As a business customer I want Free as in Freedom software (to avoid vendor lock-in) that is easy to use (to lower total-cost-of-ownership) and comes with "enterprise" level support (for the edge cases I create that eventually break things in some way).
As a vendor I want software that is cheap to build and maintain over the long run, and I want to build brand loyalty (even in a fiercely competitive market) by delivering a great product, and I don't want to have to maintain a huge support staff that eats into the profits I make by selling support contracts. Enterprise customers will pay for support simply because it eliminates some risk, even if they never actually have to pick up the phone and use it.

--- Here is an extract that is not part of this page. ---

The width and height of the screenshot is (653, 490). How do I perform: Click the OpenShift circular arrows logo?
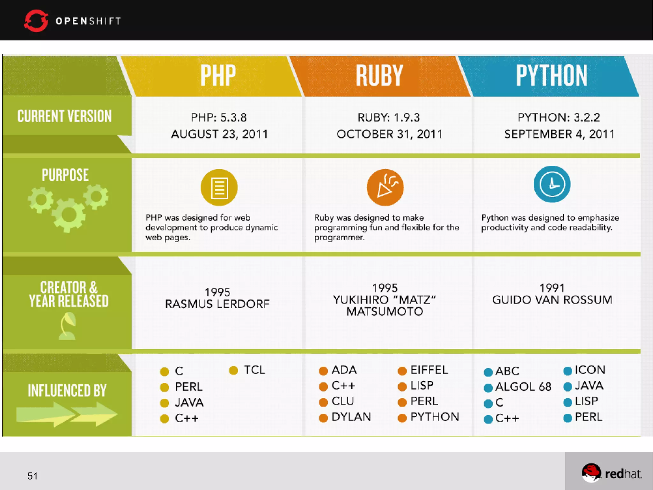36,21
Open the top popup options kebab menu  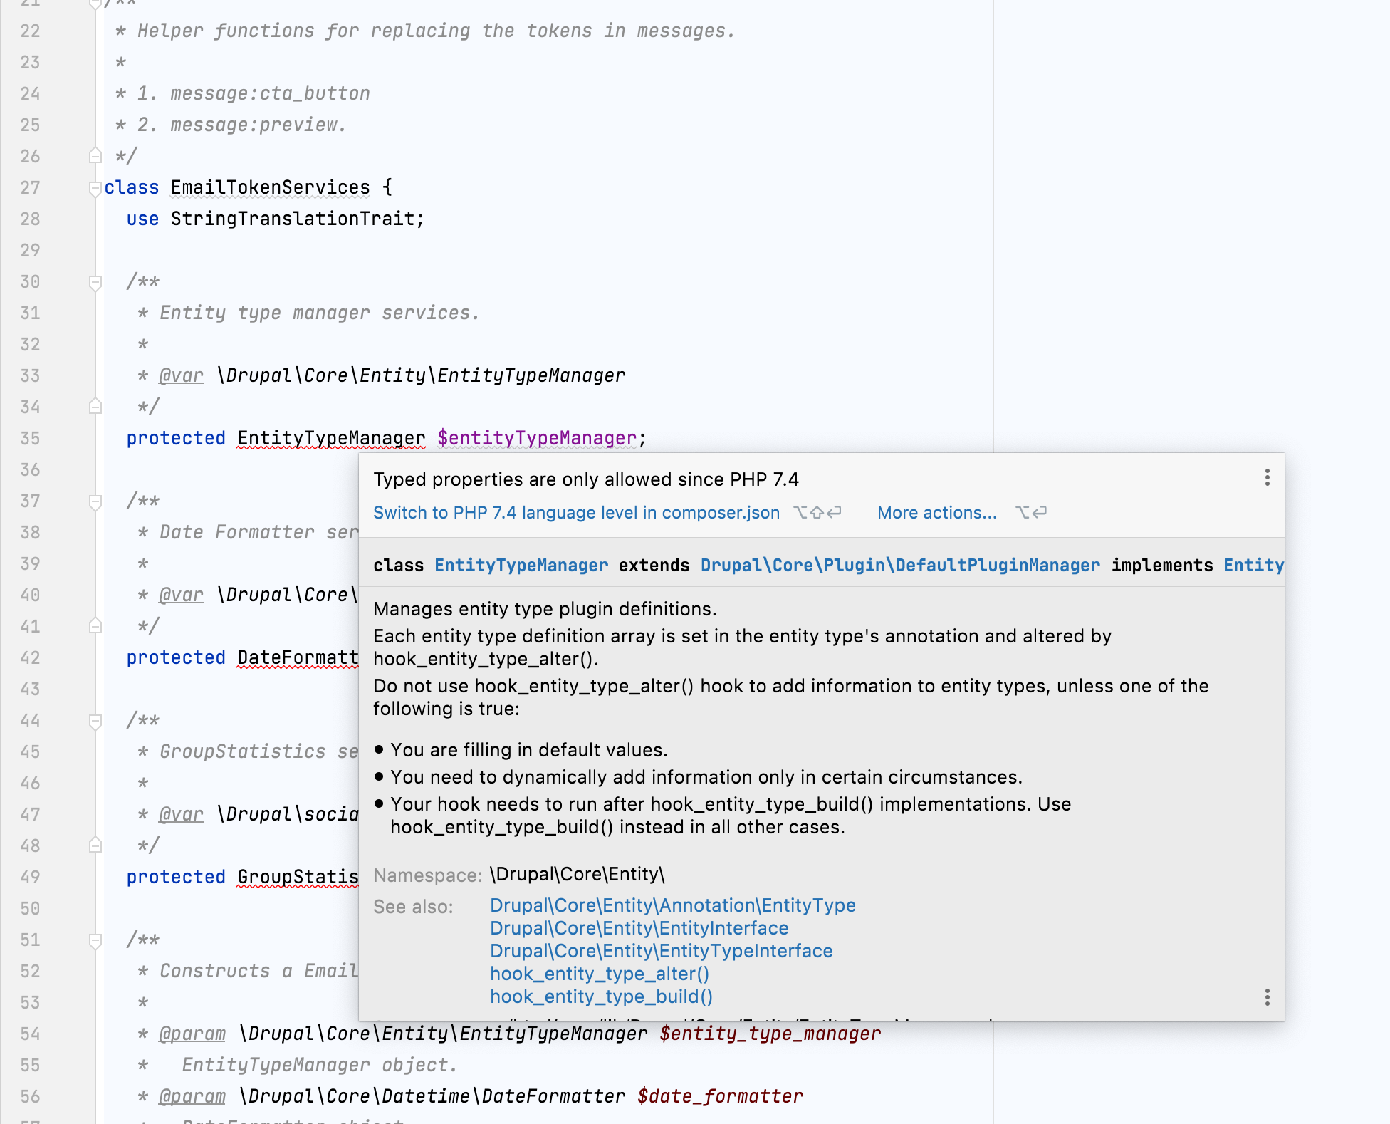pyautogui.click(x=1268, y=479)
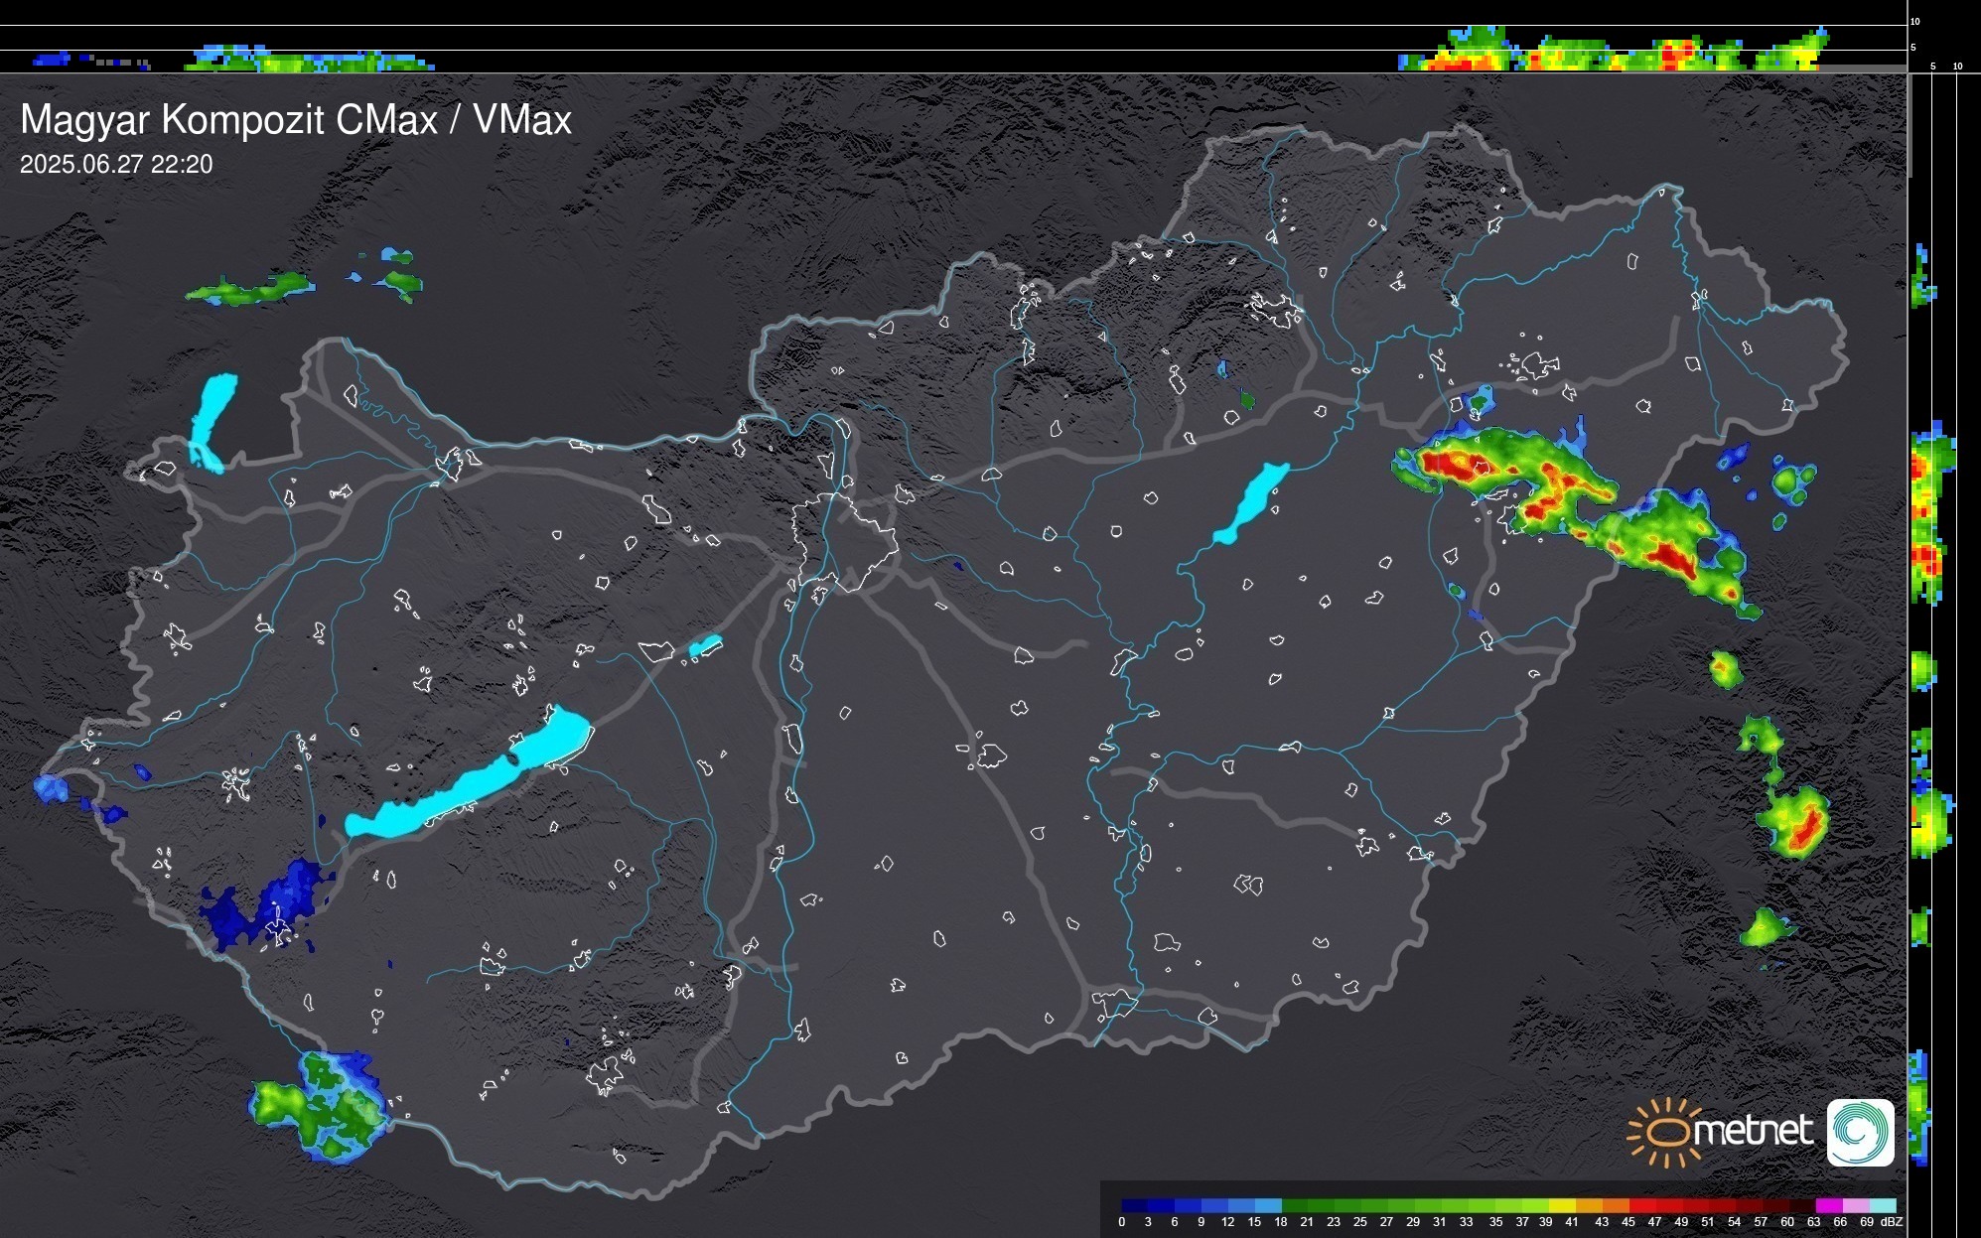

Obama took out of his Presidential campaign to vote in favor of spying on innocent Americans.
What did you expect?
With little real world experience in law (currently in my second year of law school concentrating in Intellectual Property), I was surprised by the analogy drawn by the patent attorney in the article. He mentions that doctor's have learned to deal with patents on the medical devices they use, so lawyers will have to learn to deal with patents on business processes. The better analogy would be if Doctor's could not perform a particular surgery or surgical technique because it had a business patent. This would most certainly cause outrage in the medical community. As a software engineer, I have seen first hand how patents on business processes (especially obvious ones) can limit innovation in the software development field. It will be interesting to see how the "self-regulating" field of law will resolve this question of patentability of business processes.